Headlines, Human Rights, Middle East & North Africa, Press Freedom

MEDIA-RELIGION: Yemen Journalists Fight Cartoon Crackdown

Nabil Sultan

SANA'A, Feb 22 2006 (IPS) - The cartoons controversy has taken a new turn in Yemen with a plea by four jailed journalists that they re-published the cartoons in defence of Islam.

The Yemen Observer has pointed out that it re-published the cartoons of Prophet Muhammad stamped with a thick black cross in order to register anger over them, while showing them to readers. The cartoons first appeared in a Danish newspaper Sep. 30.

That defence has not been convincing either for the government or for religious leaders. They say the paper should have shown its opposition to the cartoons by written arguments, and not through reproduction.

Four journalists, Muhammad Al-Asadi, managing editor of the Yemen Observer, Akram Sabra, managing editor of Al-Hurriya (Freedom), a reporter with Al-Hurriya, Yahya Al-Abed, and editor-in-chief of Al-Rai al-Am (Public Opinion) Kamal al-Alofi are under arrest.

“These journalists have published cartoons that insulted Islam and the Prophet Muhammad,” prosecutor Muhammad Sahl told the court.

Prime Minister Abdul-Qader Ba-Jammal has meanwhile revoked the licence of the three newspapers.

“I am very surprised by this development,” Al-Asadi of the Yemen Observer said in a message sent to journalists. “They want to close the newspaper in response to our efforts and continuous calls for understanding, tolerance and accepting the apologies of the Danish editors and people. We have received dozens of apologies from Denmark.”

“We are totally against the publication of cartoons but at the same time we should accept apologies and call for dialogue,” Akram Sabra of Al-Hurriya told IPS. “Danish people are innocent. Our religion stops us from blaming someone for a mistake made by someone else.”

At a solidarity meeting with the three weekly newspapers, journalists condemned the measures taken by the prosecutor and the Prime Minister.
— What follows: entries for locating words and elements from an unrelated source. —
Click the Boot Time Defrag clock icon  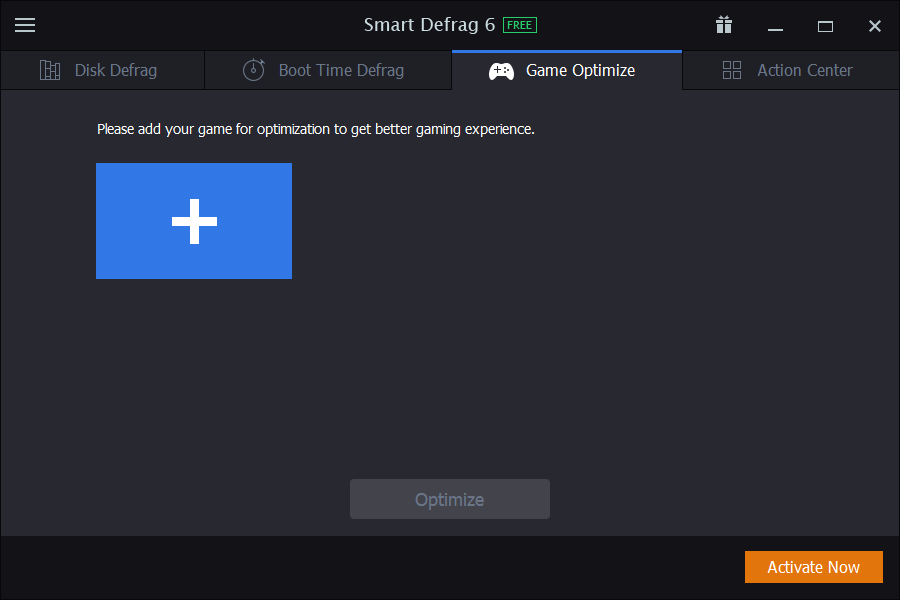pos(254,70)
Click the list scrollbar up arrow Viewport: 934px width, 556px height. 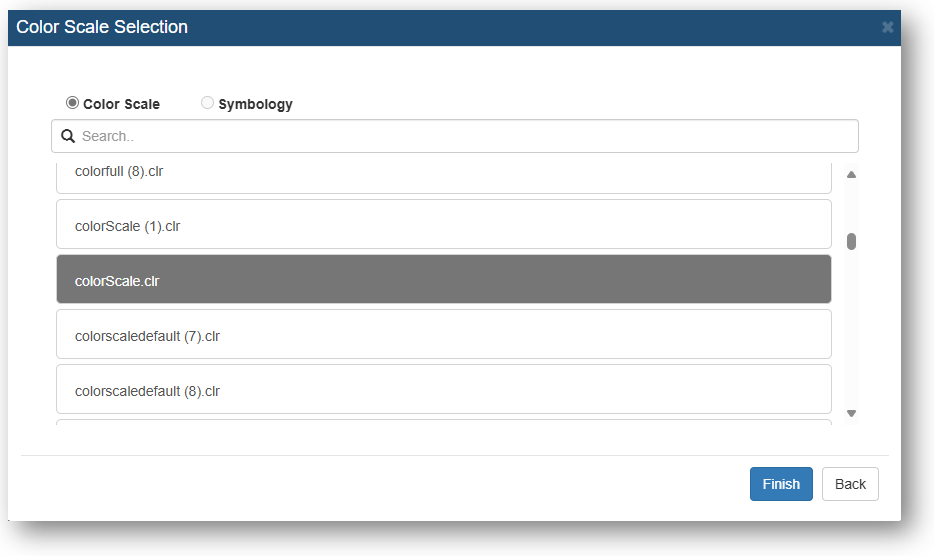(x=851, y=175)
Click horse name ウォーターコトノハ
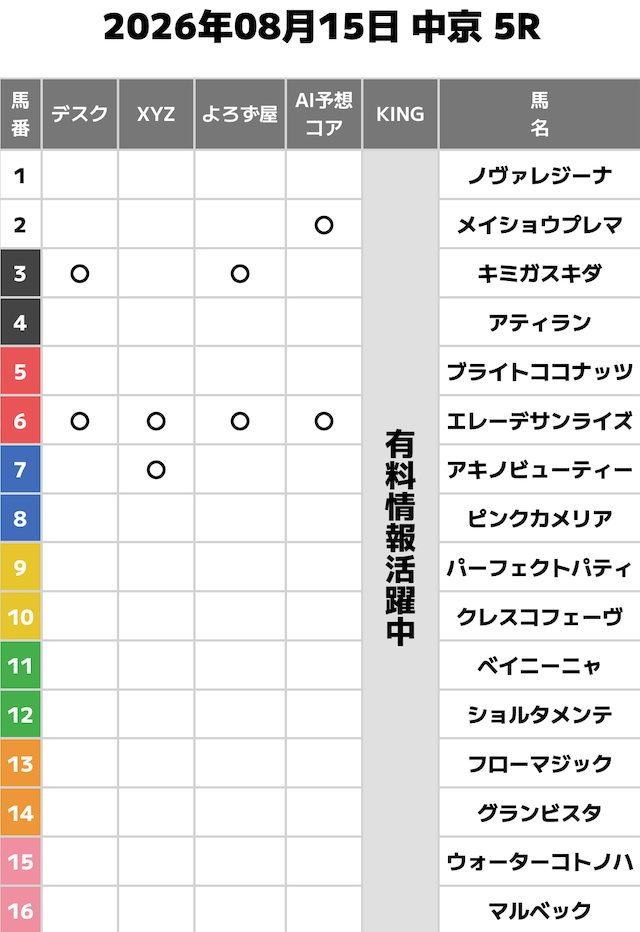Viewport: 640px width, 932px height. tap(540, 862)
“If there are mistakes, measures should be taken through the judiciary,” said first deputy of the Yemeni Journalists Syndicate Saeed Thabit.

Despotic regimes have taken advantage of the wave of anger against the cartoons in Arab and Islamic countries in order to settle accounts with media that criticises them, Thabit said.

The government is not acting out of concern for the people, Sabra said. “If they had been concerned about people, they would have responded to their calls when they rose against hunger in July 2005, and not confronted them with live ammunition.”

Journalist Muhammad Al-Ghubari says the journalists have been condemned by the government, not by the public. “There is always coordination between the prosecution and the government against journalists.”

“If there was public anger against the three papers, it was caused by the government,” said member of the Yemeni Journalists Syndicate Council Sami Ghalib. The government was hitting out at journalists in the name of the Prophet, he said.

The official daily Al-Thawra and two official websites have published condemnations against the journalists.

Preachers in Ibb and Al-Baydha governorates said at last Friday’s prayers that life imprisonment would be too lenient a punishment for those who re-published the Danish images in Yemen or in other Arab capitals. They have called for execution of the journalists.

The lives of the journalists will be at serious risk if official publications and imams continue to provoke people, the Yemeni Journalists Syndicate says. In fact it is the imams making such calls who are disgracing the Prophet, it says.

Several Islamic scholars and academics have said that re-publishing the caricatures was meant to scorn those who disgraced the Prophet, but said the newspapers were wrong in their method.

According to statements from them at frequent demonstrations in capital Sana’a, re-publishing the caricatures called for a reprimand, not punishment.